Account Permissions

On the Account Permissions tab of your Google Account, you can see a list of third-party sites and applications. These are sites and applications to which you’ve granted permission to access your Google Account, and you can see on this list to what parts of your account they have access.

For example, you might have downloaded an app that helps you schedule workouts with friends. This application might have requested access to your Google Calendar and Contacts to suggest times and friends for you to meet up with.

There are several levels of access an application can have to your Google Account, but here are few examples:

"Full account access"

When you grant full account access, the application can see and modify nearly all information in your Google Account (but it can’t change your password, delete your account, or pay with Google Wallet on your behalf).

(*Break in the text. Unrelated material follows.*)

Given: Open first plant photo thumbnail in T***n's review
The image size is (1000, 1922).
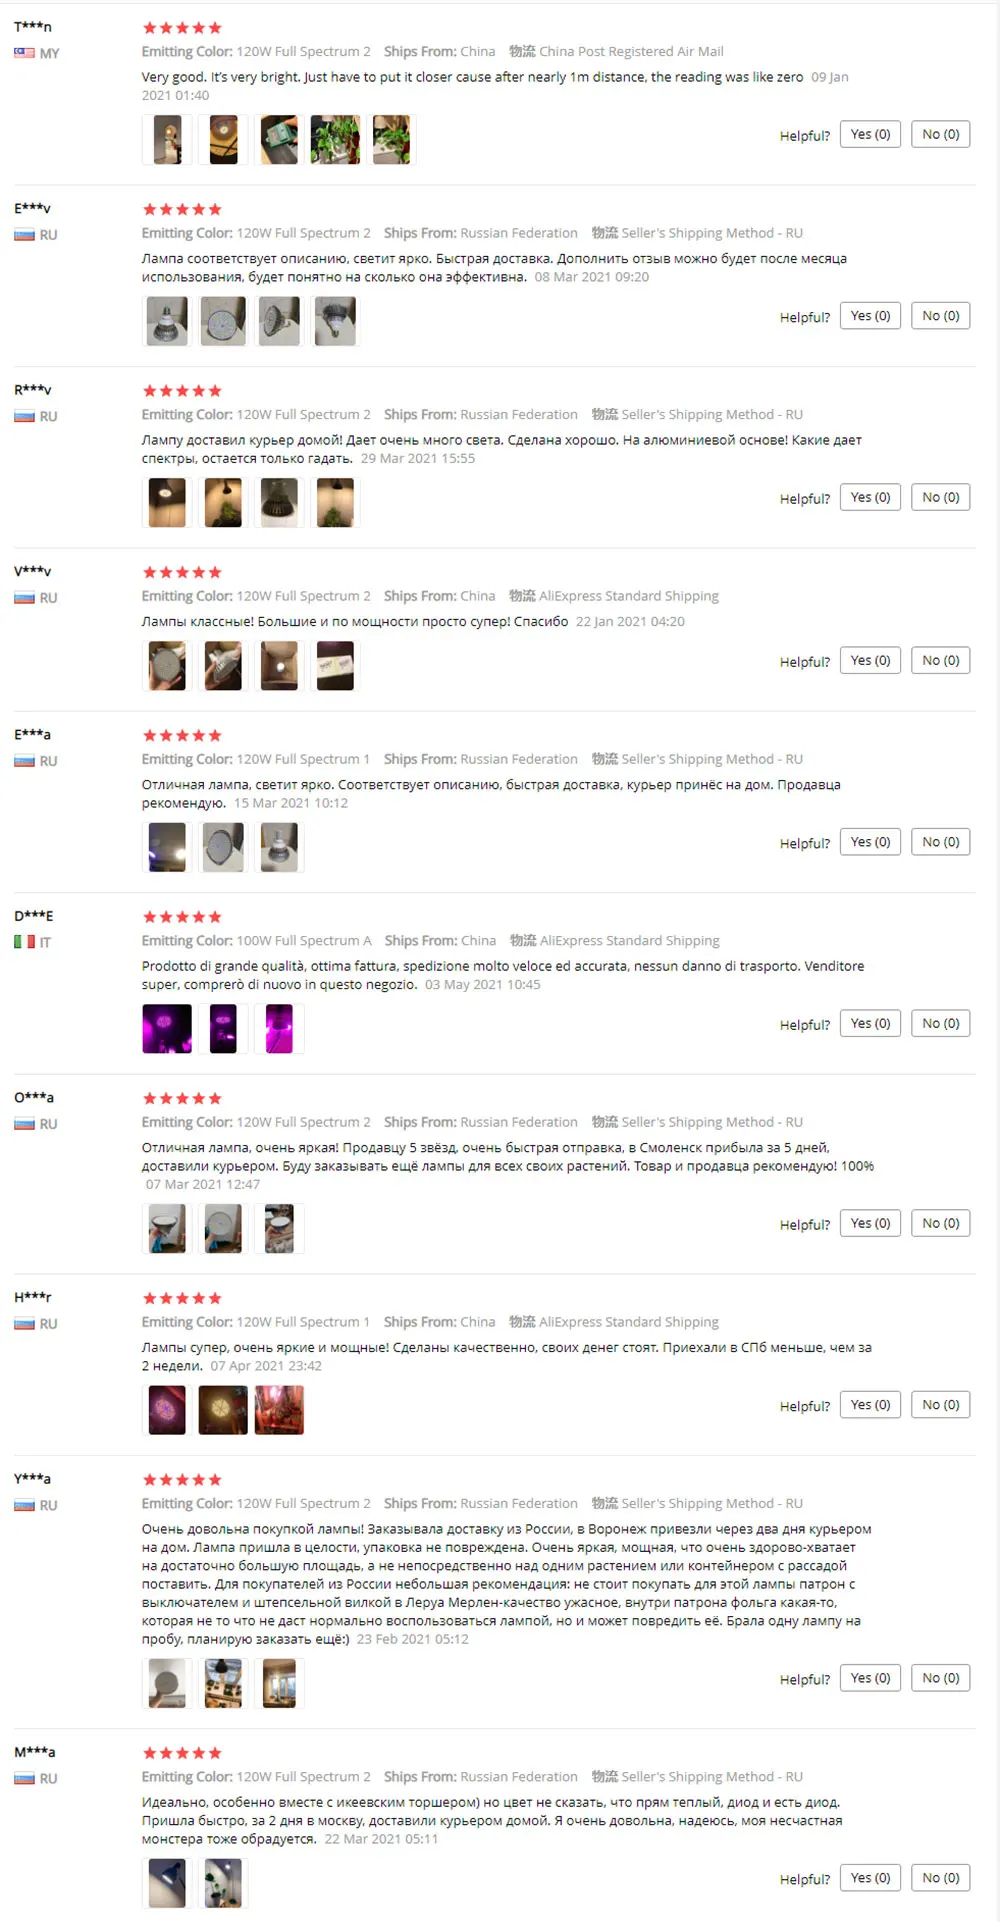Looking at the screenshot, I should (335, 140).
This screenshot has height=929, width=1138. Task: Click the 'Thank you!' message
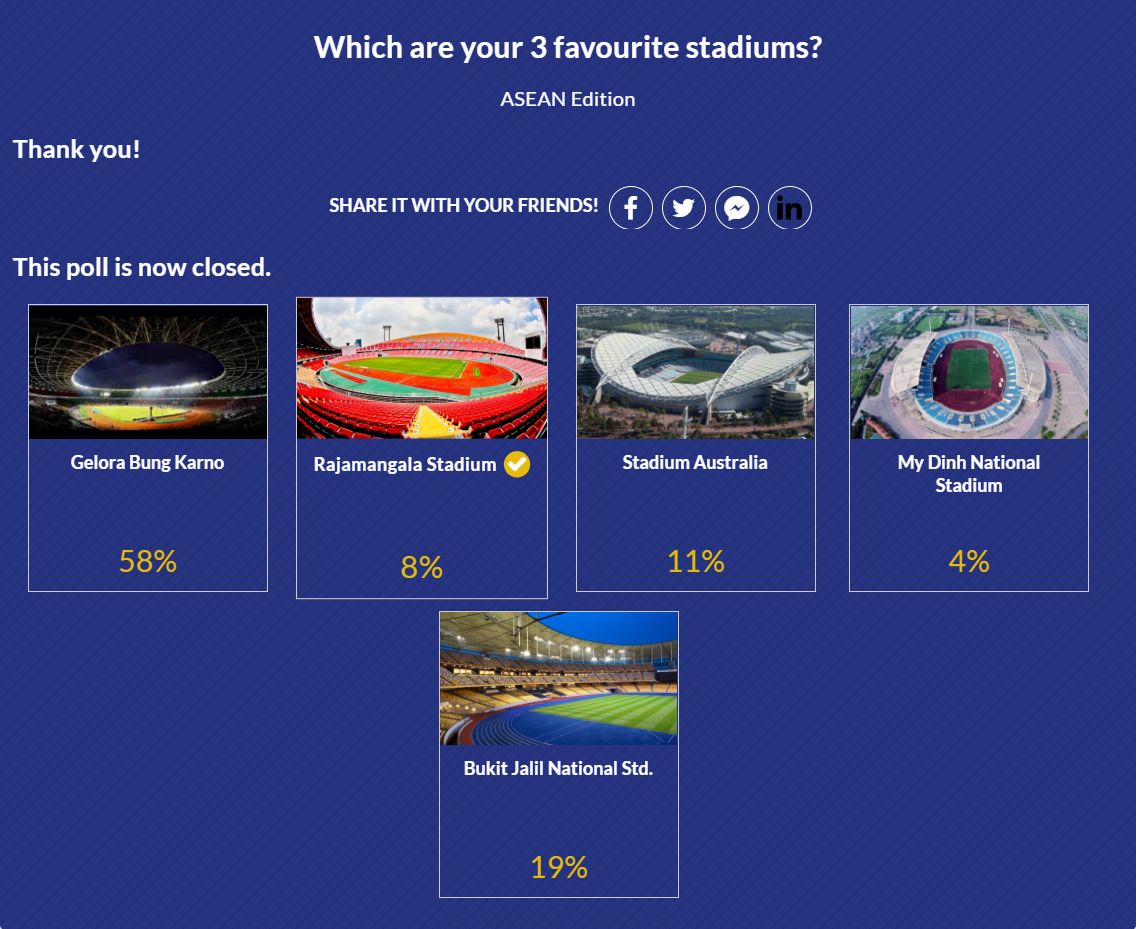[77, 148]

Certain Google applications may be listed under full account access. For example, you might see that the Google Maps application you downloaded for your iPhone, or the Picasa Web app on your desktop, has full account access.

You might also see sections for your Android or iPhone. If you ever lose your phone, you can revoke access to the Google services on that phone. If you later find your phone, you'll just need to sign in with your username and password before you can use Google services on it.

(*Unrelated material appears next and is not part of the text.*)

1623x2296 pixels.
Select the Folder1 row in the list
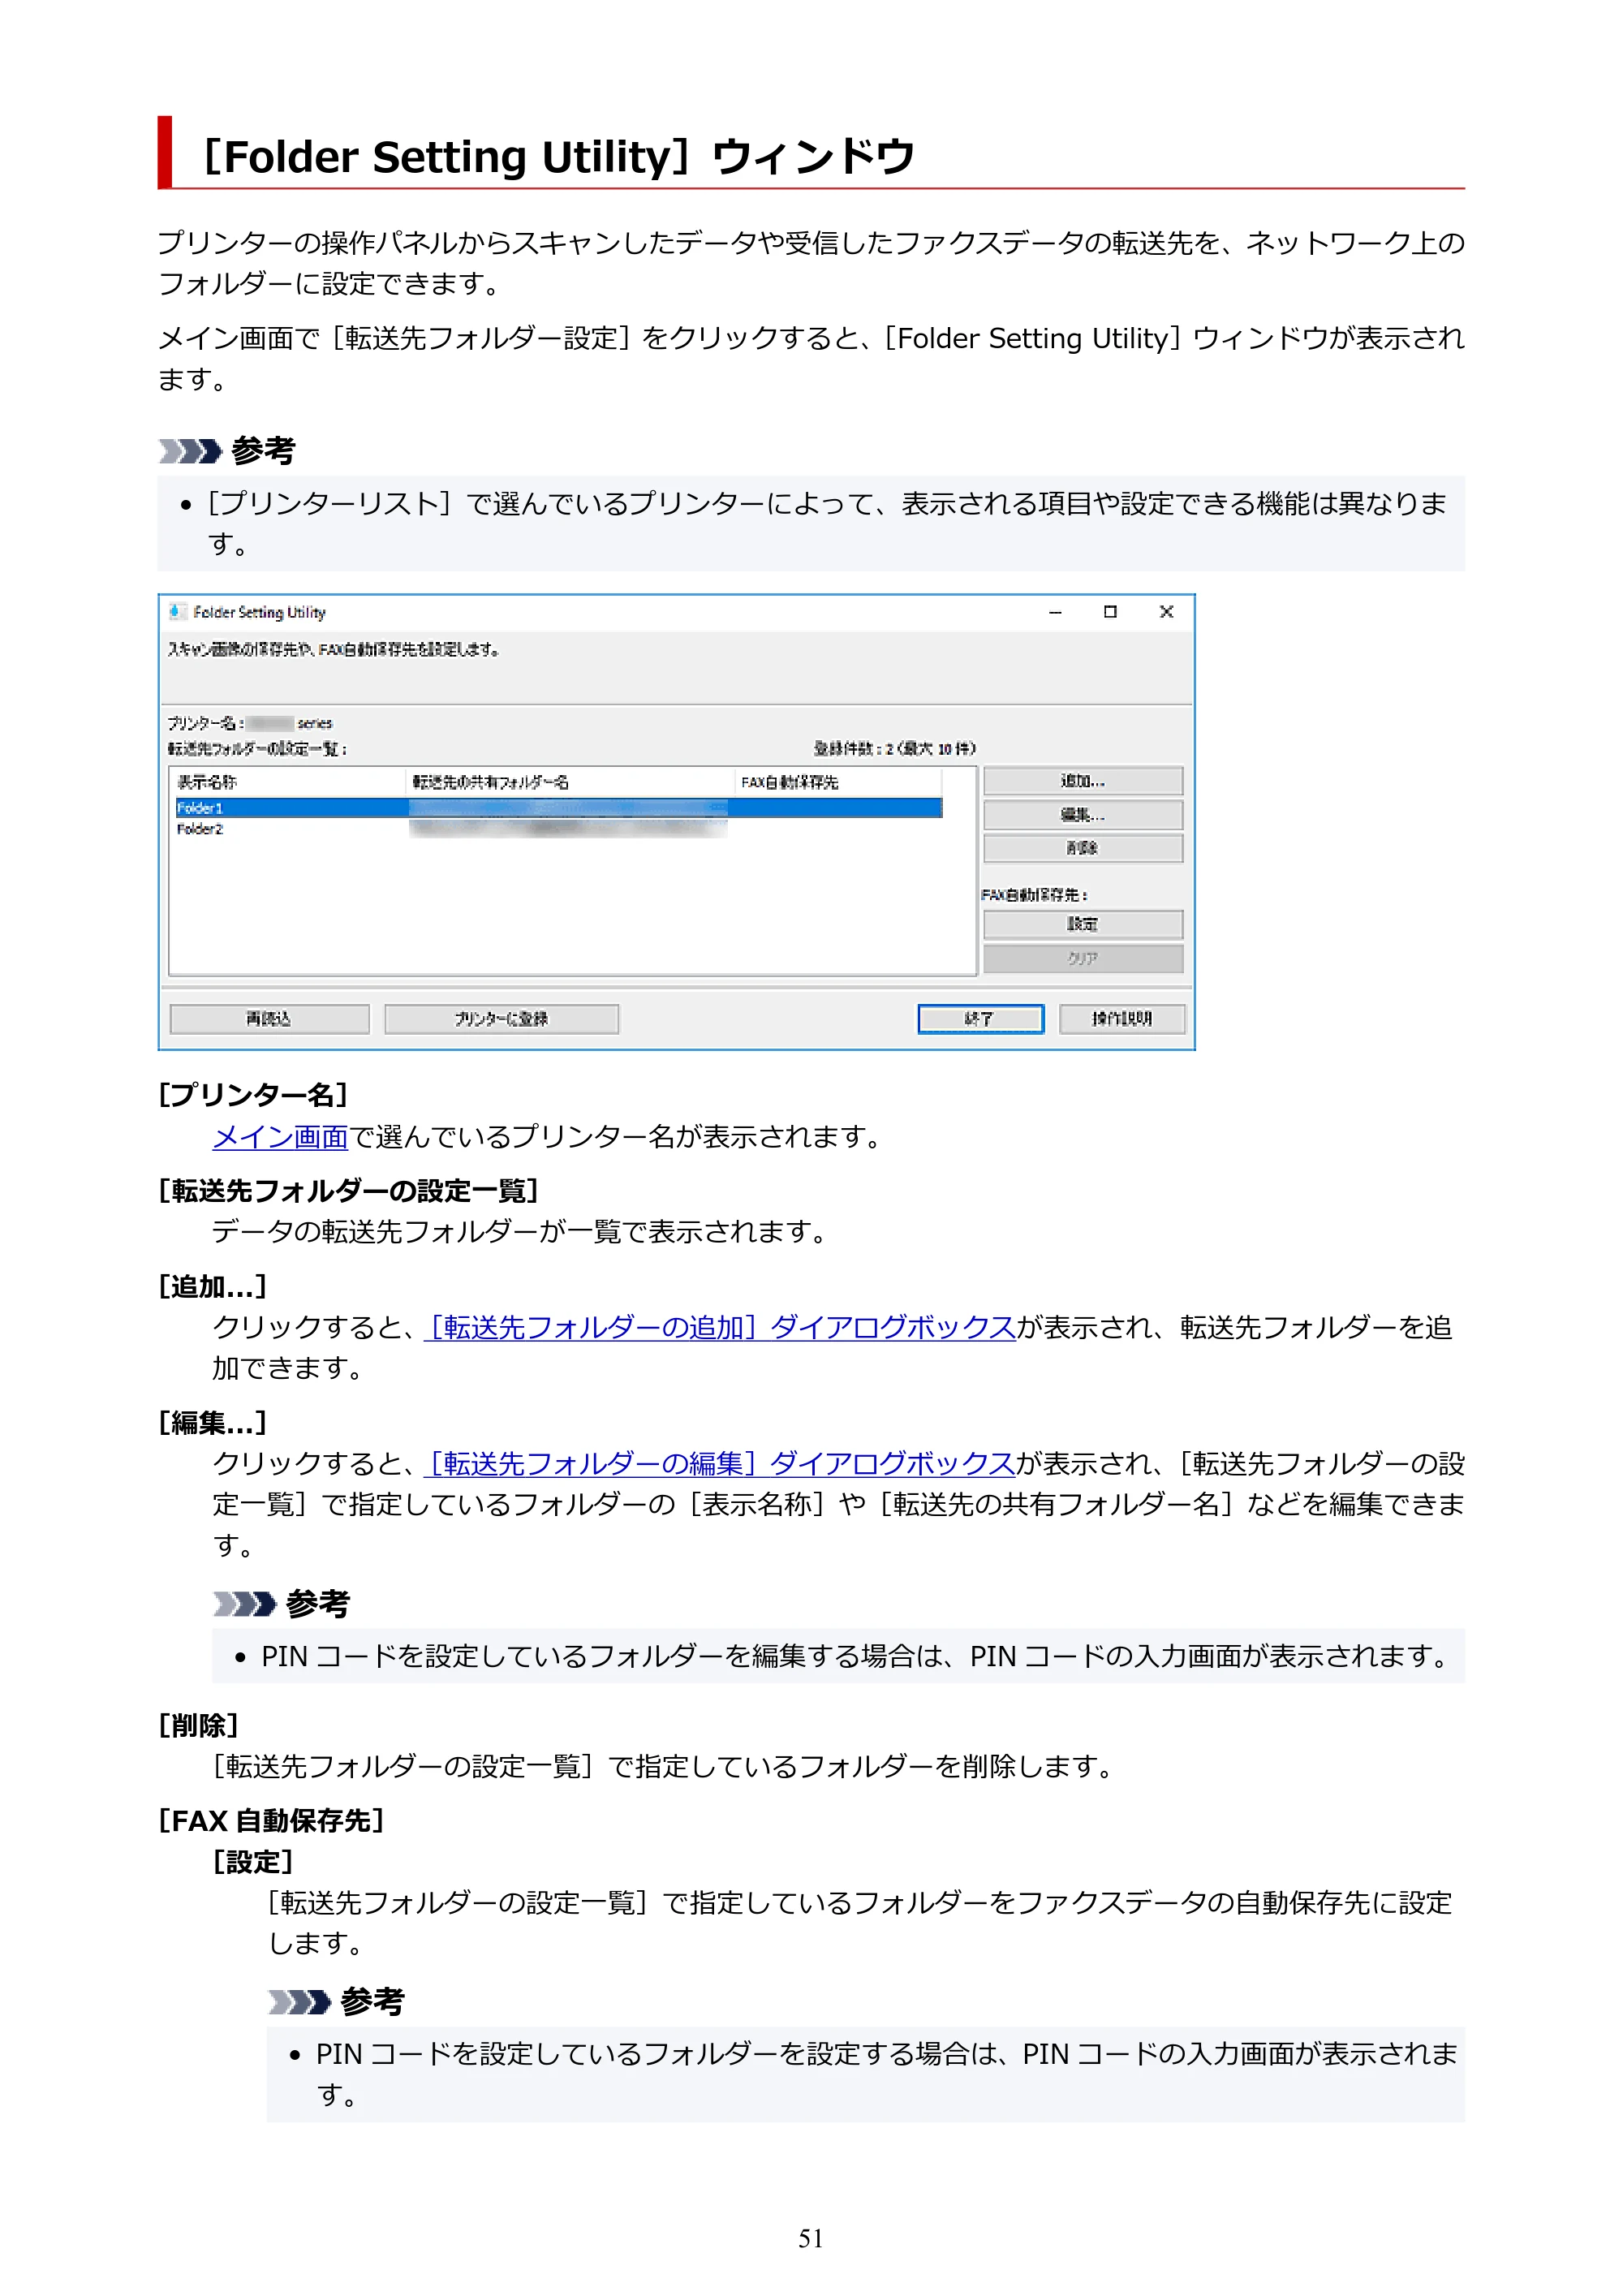[x=557, y=807]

This "Full account access" privilege should only be granted to applications you fully trust, and which are installed on your personal computer, phone, or tablet.

If you've granted full account access to an app you don't trust or recognize, we recommend that you revoke this permission by clicking the Revoke access button.

"View your basic profile information"

These apps have access to basic data from your account, like your name, email, gender, or country. You might also see that the app can "Sign you in using your Google Account." That means that you can sign in to these apps with your Google username and password as long as you’re signed in to Google, saving you the hassle of remembering new passwords or creating a new account.

About read and write access

Permissions for some apps and sites might include read and write access, which means that they can post information about your activity on their app or site to Google products you use. For example, you have an app on your phone that lets you track how far you run. If this app has read and write access to Google+, it might post the number of miles you’ve run to your Google+ page.